#### MATERIAL FOR THIS EXERCISE

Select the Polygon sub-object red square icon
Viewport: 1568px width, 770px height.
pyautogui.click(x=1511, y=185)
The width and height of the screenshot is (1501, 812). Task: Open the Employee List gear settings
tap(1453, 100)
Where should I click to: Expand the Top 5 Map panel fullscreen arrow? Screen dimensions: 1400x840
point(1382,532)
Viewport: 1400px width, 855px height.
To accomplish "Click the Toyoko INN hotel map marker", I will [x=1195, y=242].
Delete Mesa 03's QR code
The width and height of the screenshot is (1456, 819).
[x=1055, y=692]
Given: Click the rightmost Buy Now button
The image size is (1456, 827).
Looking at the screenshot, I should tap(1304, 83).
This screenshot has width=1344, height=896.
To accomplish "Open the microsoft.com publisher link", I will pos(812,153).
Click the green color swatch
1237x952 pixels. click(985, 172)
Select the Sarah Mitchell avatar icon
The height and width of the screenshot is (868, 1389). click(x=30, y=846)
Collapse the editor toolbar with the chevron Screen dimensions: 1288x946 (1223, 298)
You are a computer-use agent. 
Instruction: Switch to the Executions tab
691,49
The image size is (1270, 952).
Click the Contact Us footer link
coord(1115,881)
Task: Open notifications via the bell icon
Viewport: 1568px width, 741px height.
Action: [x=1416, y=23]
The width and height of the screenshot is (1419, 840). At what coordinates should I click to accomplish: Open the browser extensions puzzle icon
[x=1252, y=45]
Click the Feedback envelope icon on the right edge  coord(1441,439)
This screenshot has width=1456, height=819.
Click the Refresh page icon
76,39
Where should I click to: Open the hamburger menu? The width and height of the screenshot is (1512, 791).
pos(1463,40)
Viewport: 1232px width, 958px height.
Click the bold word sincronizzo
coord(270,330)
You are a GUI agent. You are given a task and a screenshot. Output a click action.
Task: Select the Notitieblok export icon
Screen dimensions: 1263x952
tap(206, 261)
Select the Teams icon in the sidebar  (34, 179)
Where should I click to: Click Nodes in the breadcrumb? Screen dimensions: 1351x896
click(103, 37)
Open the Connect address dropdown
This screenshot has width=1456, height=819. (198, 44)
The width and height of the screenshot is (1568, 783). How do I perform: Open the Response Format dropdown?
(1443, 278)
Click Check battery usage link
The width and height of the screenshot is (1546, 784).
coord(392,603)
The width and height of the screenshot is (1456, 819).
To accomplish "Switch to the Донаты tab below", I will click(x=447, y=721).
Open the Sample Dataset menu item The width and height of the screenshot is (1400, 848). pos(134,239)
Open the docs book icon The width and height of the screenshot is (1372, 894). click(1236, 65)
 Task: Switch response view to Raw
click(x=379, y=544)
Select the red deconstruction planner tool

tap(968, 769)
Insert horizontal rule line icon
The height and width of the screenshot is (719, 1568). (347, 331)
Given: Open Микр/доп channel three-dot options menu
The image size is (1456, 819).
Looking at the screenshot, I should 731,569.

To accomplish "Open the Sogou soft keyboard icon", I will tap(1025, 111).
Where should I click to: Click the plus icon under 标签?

########

#### TASK INSTRUCTIONS:
Retype every record above exactly as it appears.

#### EXERCISE RESPONSE:
Select the Polygon sub-object red square icon
Viewport: 1568px width, 770px height.
pyautogui.click(x=1511, y=185)
The width and height of the screenshot is (1501, 812). Task: Open the Employee List gear settings
tap(1453, 100)
Where should I click to: Expand the Top 5 Map panel fullscreen arrow? Screen dimensions: 1400x840
point(1382,532)
Viewport: 1400px width, 855px height.
To accomplish "Click the Toyoko INN hotel map marker", I will [x=1195, y=242].
Delete Mesa 03's QR code
The width and height of the screenshot is (1456, 819).
[x=1055, y=692]
Given: Click the rightmost Buy Now button
The image size is (1456, 827).
Looking at the screenshot, I should tap(1304, 83).
This screenshot has width=1344, height=896.
To accomplish "Open the microsoft.com publisher link", I will pos(812,153).
Click the green color swatch
1237x952 pixels. click(985, 172)
Select the Sarah Mitchell avatar icon
The height and width of the screenshot is (868, 1389). click(x=30, y=846)
Collapse the editor toolbar with the chevron Screen dimensions: 1288x946 (1223, 298)
You are a computer-use agent. 
Instruction: Switch to the Executions tab
691,49
The image size is (1270, 952).
Click the Contact Us footer link
coord(1115,881)
Task: Open notifications via the bell icon
Viewport: 1568px width, 741px height.
Action: [x=1416, y=23]
The width and height of the screenshot is (1419, 840). At what coordinates should I click to accomplish: Open the browser extensions puzzle icon
[x=1252, y=45]
Click the Feedback envelope icon on the right edge  coord(1441,439)
This screenshot has width=1456, height=819.
Click the Refresh page icon
76,39
Where should I click to: Open the hamburger menu? The width and height of the screenshot is (1512, 791).
pos(1463,40)
Viewport: 1232px width, 958px height.
Click the bold word sincronizzo
coord(270,330)
You are a GUI agent. You are given a task and a screenshot. Output a click action.
Task: Select the Notitieblok export icon
Screen dimensions: 1263x952
tap(206, 261)
Select the Teams icon in the sidebar  (34, 179)
Where should I click to: Click Nodes in the breadcrumb? Screen dimensions: 1351x896
click(103, 37)
Open the Connect address dropdown
This screenshot has width=1456, height=819. (198, 44)
The width and height of the screenshot is (1568, 783). How do I perform: Open the Response Format dropdown?
(1443, 278)
Click Check battery usage link
The width and height of the screenshot is (1546, 784).
coord(392,603)
The width and height of the screenshot is (1456, 819).
To accomplish "Switch to the Донаты tab below", I will click(x=447, y=721).
Open the Sample Dataset menu item The width and height of the screenshot is (1400, 848). pos(134,239)
Open the docs book icon The width and height of the screenshot is (1372, 894). click(1236, 65)
 Task: Switch response view to Raw
click(x=379, y=544)
Select the red deconstruction planner tool

tap(968, 769)
Insert horizontal rule line icon
The height and width of the screenshot is (719, 1568). (347, 331)
Given: Open Микр/доп channel three-dot options menu
The image size is (1456, 819).
Looking at the screenshot, I should 731,569.

To accomplish "Open the Sogou soft keyboard icon", I will tap(1025, 111).
Where should I click to: Click the plus icon under 标签?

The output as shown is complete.